SeaSponge SmartPants

barrel_sponge_ngDr Bernie Degnan and his team have been sequencing the genome of the simple sea sponge here at the University of Queensland and have made some pretty astonishing findings in regards to humans and stem cells:

[http://mpegmedia.abc.net.au/news/audio/twt/200908/20090805-twt-11-amazing-sponge.mp3]

CARLY LAIRD: For anyone who thought the cartoon character, SpongeBob SquarePants, was a bit far fetched, think again. Bernie Degnan is a professor of marine biology at the University of Queensland. He says although sea sponges certainly can’t talk and don’t have their own apartments under the sea, they are indeed clever marine animals.

BERNIE DEGNAN: Sponges just by their natural biology do things that we only wish we can engineer in a biomedical laboratory.

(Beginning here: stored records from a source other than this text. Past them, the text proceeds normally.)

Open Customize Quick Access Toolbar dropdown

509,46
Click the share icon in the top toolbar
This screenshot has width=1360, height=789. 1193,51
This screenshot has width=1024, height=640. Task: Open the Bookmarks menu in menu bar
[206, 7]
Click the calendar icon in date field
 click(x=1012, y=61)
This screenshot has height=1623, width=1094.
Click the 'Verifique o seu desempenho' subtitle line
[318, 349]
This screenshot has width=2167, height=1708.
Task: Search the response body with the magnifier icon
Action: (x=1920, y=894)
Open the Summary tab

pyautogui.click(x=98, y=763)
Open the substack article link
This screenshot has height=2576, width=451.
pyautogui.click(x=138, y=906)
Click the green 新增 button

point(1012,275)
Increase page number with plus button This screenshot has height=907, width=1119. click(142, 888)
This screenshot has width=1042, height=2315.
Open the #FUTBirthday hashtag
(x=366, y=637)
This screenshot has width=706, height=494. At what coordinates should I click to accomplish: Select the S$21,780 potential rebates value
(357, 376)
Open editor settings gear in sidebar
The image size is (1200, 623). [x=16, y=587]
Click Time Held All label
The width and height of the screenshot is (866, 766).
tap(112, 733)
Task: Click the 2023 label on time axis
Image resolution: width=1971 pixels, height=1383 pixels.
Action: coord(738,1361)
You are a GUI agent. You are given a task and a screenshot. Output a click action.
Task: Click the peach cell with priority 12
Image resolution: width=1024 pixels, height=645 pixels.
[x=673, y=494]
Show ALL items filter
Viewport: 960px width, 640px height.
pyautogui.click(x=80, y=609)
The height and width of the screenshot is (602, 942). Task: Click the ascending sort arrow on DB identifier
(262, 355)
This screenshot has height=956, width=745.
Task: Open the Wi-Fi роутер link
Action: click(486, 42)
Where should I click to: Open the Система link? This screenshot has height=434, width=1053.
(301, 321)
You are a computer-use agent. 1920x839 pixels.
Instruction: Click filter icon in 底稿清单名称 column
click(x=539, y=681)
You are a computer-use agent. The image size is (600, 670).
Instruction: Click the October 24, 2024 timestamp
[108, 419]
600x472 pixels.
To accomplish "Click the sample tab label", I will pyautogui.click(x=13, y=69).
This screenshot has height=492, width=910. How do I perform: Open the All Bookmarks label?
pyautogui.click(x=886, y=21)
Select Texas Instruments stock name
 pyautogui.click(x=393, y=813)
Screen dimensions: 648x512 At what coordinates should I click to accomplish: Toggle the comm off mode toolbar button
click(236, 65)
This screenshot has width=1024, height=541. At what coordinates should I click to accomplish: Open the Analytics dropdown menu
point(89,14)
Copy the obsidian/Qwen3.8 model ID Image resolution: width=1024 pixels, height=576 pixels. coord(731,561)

CARLY LAIRD: Professor Degnan and his colleagues have just completed the first genome sequence of the squelchy organisms. They found that sponges are very similar to our own gene make-up.

BERNIE DEGNAN: Turns out this sponge is the first marine organism in Australian waters to have its genome fully sequenced, assembled and annotated which means it’s been analysed to completion.

By having all that genomic information we’ve been able to start to tease apart the ways sponges actually work and funny, try and relate that back to our own condition. So even though sponges and humans have kind of split off from each over at least 600 million years ago, we can find a whole range of molecular characteristics, genes that are shared between sponges and humans.